Emerging growth company ☒
If an emerging growth company, indicate by check
mark if the registrant has elected not to use the extended transition period for complying with any new or revised financial accounting
standards provided pursuant to Section 13(a) of the Exchange Act.
Explanatory
Note
This Amendment No. 1 on Form 8-K/A (this “Amendment”) amends
the Current Report on Form 8-K of Borealis Foods Inc., filed on January 16, 2026 (the “Original Report”). This Amendment is
being filed solely to amend and restate the second paragraph of Item 4.01 of the Original Report. No other changes have been made to the
Original Report.
Item 4.01. Changes in Registrant’s Certifying Accountant.
The Company previously reported that it had been notified that Carr, Riggs
& Ingram, LLC (“CRI”) acquired, effective as of January 1, 2026, certain assets related to the capital markets practice
of Berkowitz Pollack Brant Advisors + CPAs, LLP (“BPB”); that in conjunction with this transaction, on January 13, 2026, BPB
resigned as the Company’s independent registered public accounting firm; and that on January 15, 2026, the Audit Committee approved
the appointment of CRI as the Company’s new independent registered public accounting firm.

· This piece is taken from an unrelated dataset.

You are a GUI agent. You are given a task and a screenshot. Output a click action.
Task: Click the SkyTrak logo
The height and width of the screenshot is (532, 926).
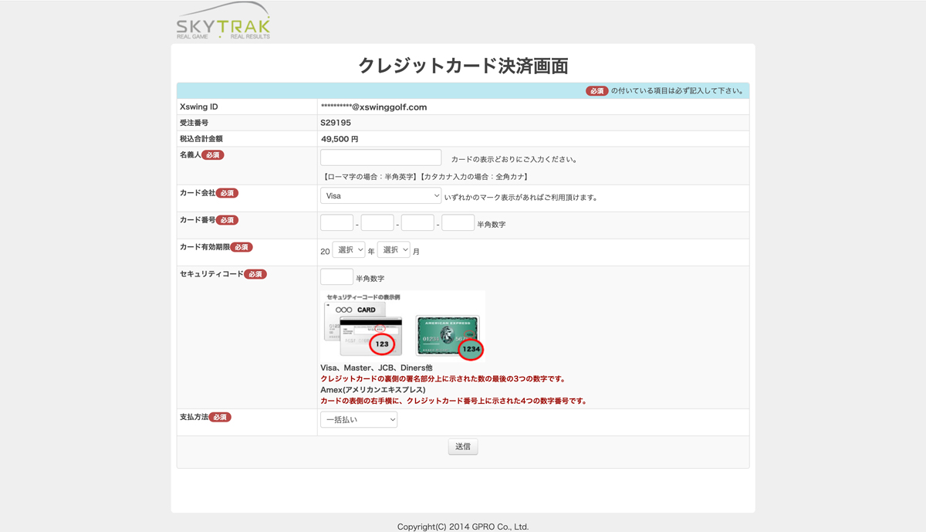click(223, 22)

The second paragraph of Item 4.01 in the Original Report is hereby amended
and restated in its entirety as follows:
“BPB’s audit reports on the Company’s consolidated financial
statements for the fiscal years ended December 31, 2024 and December 31, 2023 did not contain an adverse opinion or a disclaimer of opinion,
and were not qualified or modified as to uncertainty, audit scope, or accounting principles, except as follows:
BPB’s report on the consolidated financial statements of Borealis
Foods Inc. as of and for the years ended December 31, 2024 and 2023, contained an emphasis of matter that described the following:
The accompanying consolidated financial statements have been prepared assuming
that the Company will continue as a going concern. As discussed in Note 1 to the consolidated financial statements, the substantial amount
of debt coming due within the next 12 months and negative cash flow position along with other conditions as set forth in Note 1, raise
substantial doubt about the Company’s ability to continue as a going concern. Management’s plans in regard to these matters
are also described in Note 1. The consolidated financial statements do not include any adjustments that might result from the outcome
of this uncertainty.”
Except as expressly set forth above, the disclosures in Item 4.01 of the
Original Report regarding the absence of disagreements (as defined in Item 304(a)(1)(iv) of Regulation S-K), the absence of reportable
events (as defined in Item 304(a)(1)(v) of Regulation S-K), and the Company’s request for BPB’s letter addressed to
the SEC remain unchanged.
The Company provided BPB with a copy of this Current Report on Form 8-K/A
prior to its filing with the Securities and Exchange Commission (the “Commission”) and requested that BPB furnish the Company
with a letter addressed to the Commission stating whether it agrees with the above statements and, if it does not agree, the respects
in which it does not agree. A copy of BPB’ letter to the Commission, dated January 20, 2026, is filed as Exhibit 16.1 to this Form
8-K/A and is incorporated herein by reference.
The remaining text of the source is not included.